Perceptions Group and the British Hospitality Association believe all political parties should focus on hospitality to help solve youth unemployment
Perceptions Group and the British Hospitality Association believe all political parties should focus on hospitality to help solve youth unemployment

Related tags: Tourism, Political party

Political parties are being urged to support the hospitality industry during the election year and recognize the important role it plays in the economy.

Today the Perceptions Group, which aims to promote careers within the industry, has echoed calls from the British Hospitality Association (BHA) for the government and all relevant political parties to be made aware of ‘the economic importance of the hospitality industry’ in advance of this year's general election and help raise its profile to secure a future workforce.

With the hospitality and tourism sector set to grow 4 per cent over the next 10 years and record spend expected to come from inbound tourists in 2015, support is needed to help find the estimated 848,000 people to fill new jobs. 

Perceptions Group vice-chairman Anthony Pender said Labour’s claim that long-term youth unemployment was costing taxpayers more than £180m a year should be an incentive for party support.
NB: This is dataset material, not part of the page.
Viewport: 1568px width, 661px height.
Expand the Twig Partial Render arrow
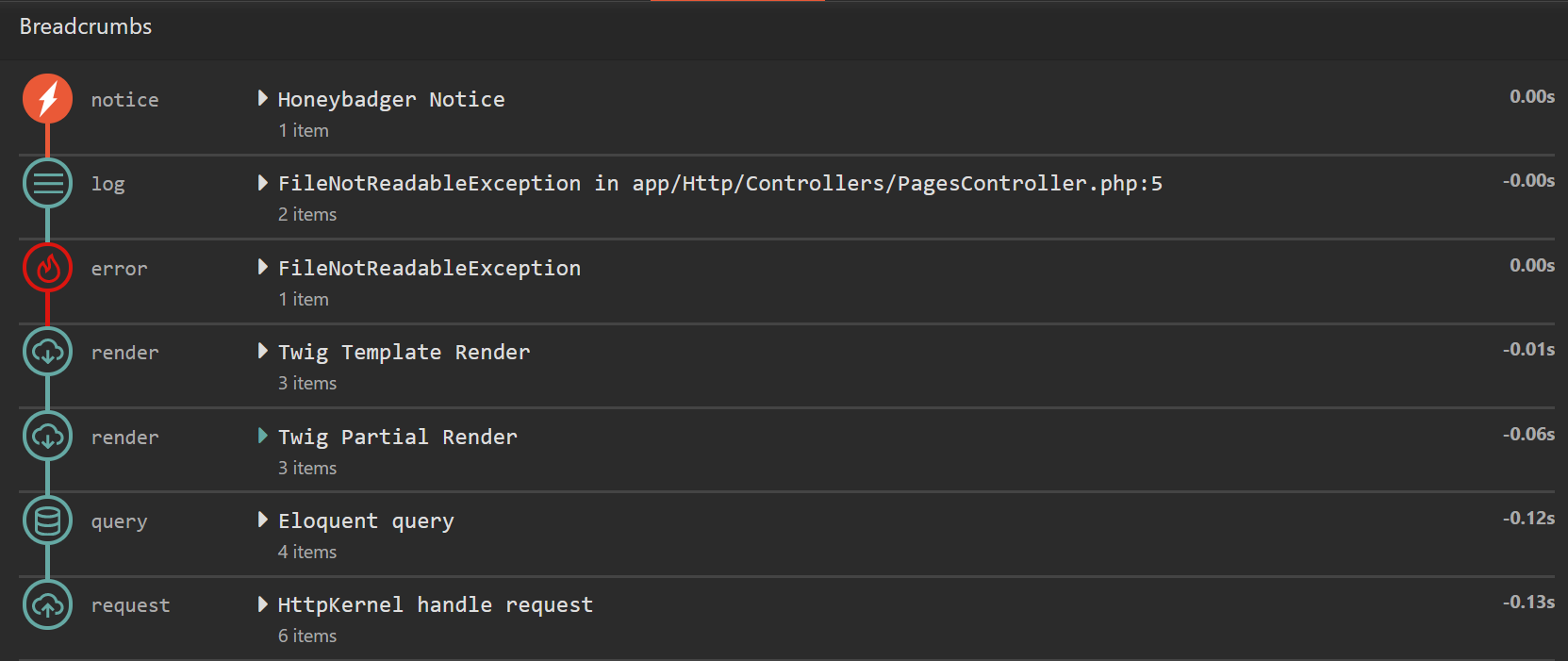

“Youth unemployment has always been a challenge for the government. However, there are thousands of jobs out there,” he said. “More support is needed to help educate and inform students, teachers and career advisors about the vast range of opportunities that exist within this vibrant sector.”

Economic and social importance

In a blog post on the BHA website​, posted at the end of last year, chief executive Ufi Ibrahim said the BHA needed to ‘make sure that the economic and social importance of the hospitality and tourism sector is understood by all political parties; and that our issues are on their agenda for the future’ before outlining the organisation's plans for the forthcoming year. 

She said there was a need for ‘enlightened’ employment legislation that would encourage jobs growth, price competitiveness with other countries and the development of ‘a robust skills agenda’ to help attract the right people. 

Pender said one of the biggest obstacles to workforce growth was the misconception that working in a pub or bar was a ‘part-time, pocket money’ option.

“The truth is a young person can progress quickly, learning all the skills required to run a business and take responsibility for a premises that would typically turn over in excess of £1m That’s big business,” he said. 

“A multitude of entry routes are open to those looking to get into work. From traineeships and apprenticeships to graduate programmes. We really are an industry that is part of the unemployment solution.”